[C++-SIG] Re: [PSA MEMBERS] Fw: the dynamic load mystery...

John Skaller skaller at maxtal.com.au
Tue Apr 7 16:56:09 CEST 1998


At 12:45 2/04/98 +0200, Konrad Hinsen wrote:
>> static application. In the static case, everything is fine. In the dynamic
>> case, python 1.5 complains that the shared library does not not contain the
>> module's init routine, named initexample. But, as you'll see below, it does.
>
>Sounds familiar. I have exactly that problem with plain C extensions,
>e.g. NumPy, both with HP/UX 10 and HP/UX 9. And it works fine with Python 1.4.
>But it doesn't occur with all extensions, and to make things worse
>it depends on what other dynamic modules have been imported before.

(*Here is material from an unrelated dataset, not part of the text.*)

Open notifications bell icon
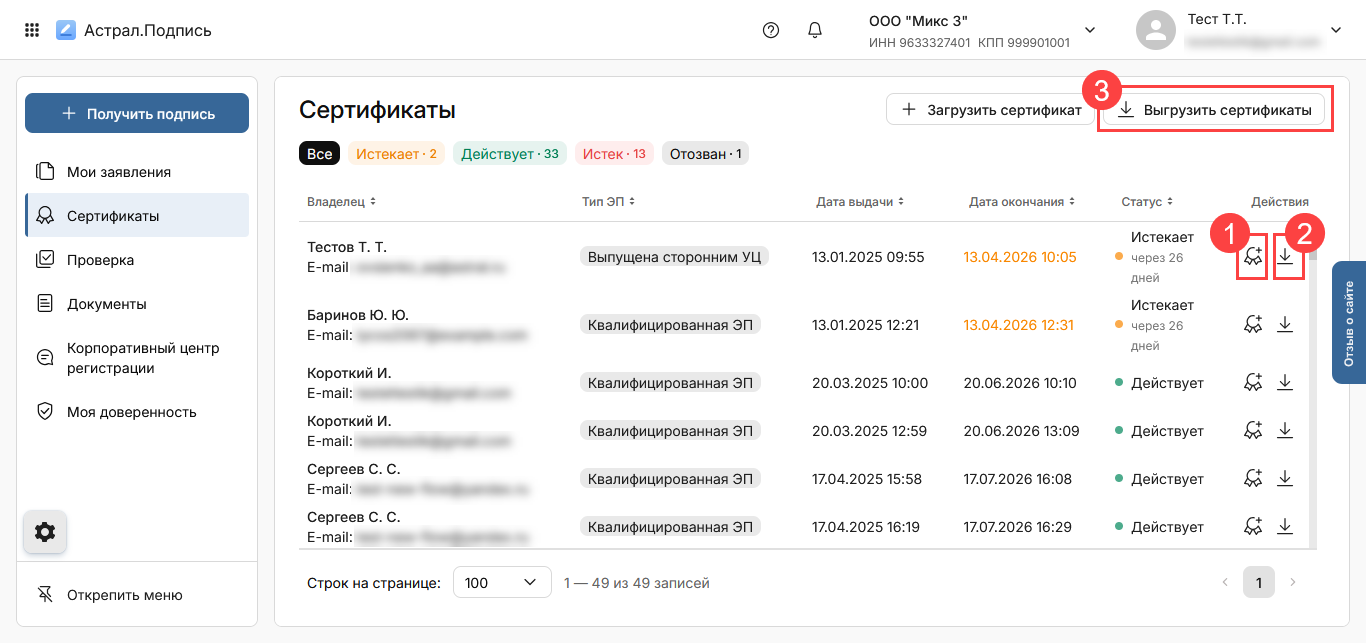The width and height of the screenshot is (1366, 643). click(815, 30)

I didn't realise this problem was so widespread so I will repeat 
some of the private email I sent Paul. I hope it helps.

I have had an _apparently_ similar problem which I have solved.

I have a C extension '_pytcl' which sometimes failed to import
during development. [I had a LOT of problems because pytcl itself
loads Tcl and somewhat indirectly causes Tk and X libraries to be
loaded too. (Tcl and Tk 8.0 are 'incorrectly' built in the distribution).]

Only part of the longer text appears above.